── PAGE TEXT ──

Prairie Dogs May Be Source
Of Worldwide Disease Spread
CANADIAN, Texas — Warm, cuddly little prairie dogs, those furry
critters that environmental activists want to put on the endangered
species list, may be the cause of a contagious disease outbreak that
could become worldwide.
Despite warnings from the Centers for Disease Control and
Prevention in Atlanta, Ga., Texas health officials say an outbreak of
tularemia, also known as rabbit fever, may have run its course in the
Texas Panhandle. But the disease appears to have been exported.
Almost 20 dead rabbits and five dead squirrels were found over a
three-month period this summer at the Gene Howe Wildlife Management
Area near Canadian.
The Center for Disease Control lab in Fort Collins, Colo., says the
rabbits tested positive for tularemia, a bacterium that can threaten
humans.
Dr. James Alexander with the Texas Department of Health in Canyon,
says the disease has apparently run it course in the Panhandle.

───

**EXERCISE INSTRUCTIONS**
How would you render this sentence from the prairie dog article in Spanish: "Almost 20 dead rabbits and five dead squirrels were found over a three-month period this summer at the Gene Howe Wildlife Management Area near Canadian."? The items have no connection to the prairie dog article.

── SUPPLIED DATA ──

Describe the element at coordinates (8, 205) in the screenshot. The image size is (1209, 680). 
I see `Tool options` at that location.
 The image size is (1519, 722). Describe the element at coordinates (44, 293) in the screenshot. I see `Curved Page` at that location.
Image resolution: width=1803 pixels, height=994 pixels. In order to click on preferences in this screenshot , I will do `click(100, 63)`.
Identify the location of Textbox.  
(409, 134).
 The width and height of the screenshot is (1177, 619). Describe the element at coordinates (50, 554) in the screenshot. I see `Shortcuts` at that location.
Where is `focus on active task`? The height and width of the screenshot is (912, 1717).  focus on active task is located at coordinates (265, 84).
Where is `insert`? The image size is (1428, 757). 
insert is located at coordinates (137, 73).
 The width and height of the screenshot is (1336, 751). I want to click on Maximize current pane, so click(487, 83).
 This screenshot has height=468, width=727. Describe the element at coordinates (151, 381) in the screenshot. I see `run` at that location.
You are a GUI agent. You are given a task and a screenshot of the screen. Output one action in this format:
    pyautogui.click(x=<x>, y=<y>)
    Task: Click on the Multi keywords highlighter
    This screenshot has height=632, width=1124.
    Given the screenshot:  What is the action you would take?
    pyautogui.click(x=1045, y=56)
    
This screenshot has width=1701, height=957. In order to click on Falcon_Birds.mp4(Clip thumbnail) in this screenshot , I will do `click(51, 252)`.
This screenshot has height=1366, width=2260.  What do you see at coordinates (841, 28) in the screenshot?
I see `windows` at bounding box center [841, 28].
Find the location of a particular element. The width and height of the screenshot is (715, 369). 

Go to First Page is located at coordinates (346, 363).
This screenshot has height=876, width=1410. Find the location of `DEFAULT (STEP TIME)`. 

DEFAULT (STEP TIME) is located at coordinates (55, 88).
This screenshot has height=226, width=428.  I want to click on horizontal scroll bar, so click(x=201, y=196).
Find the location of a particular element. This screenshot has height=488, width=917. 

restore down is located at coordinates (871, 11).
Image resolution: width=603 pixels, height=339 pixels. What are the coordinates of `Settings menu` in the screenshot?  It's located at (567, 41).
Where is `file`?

───

**TASK ANSWER**
Casi 20 conejos muertos y cinco ardillas muertas fueron encontrados durante un período de tres meses este verano en el Área de Manejo de Vida Silvestre Gene Howe, cerca de Canadian.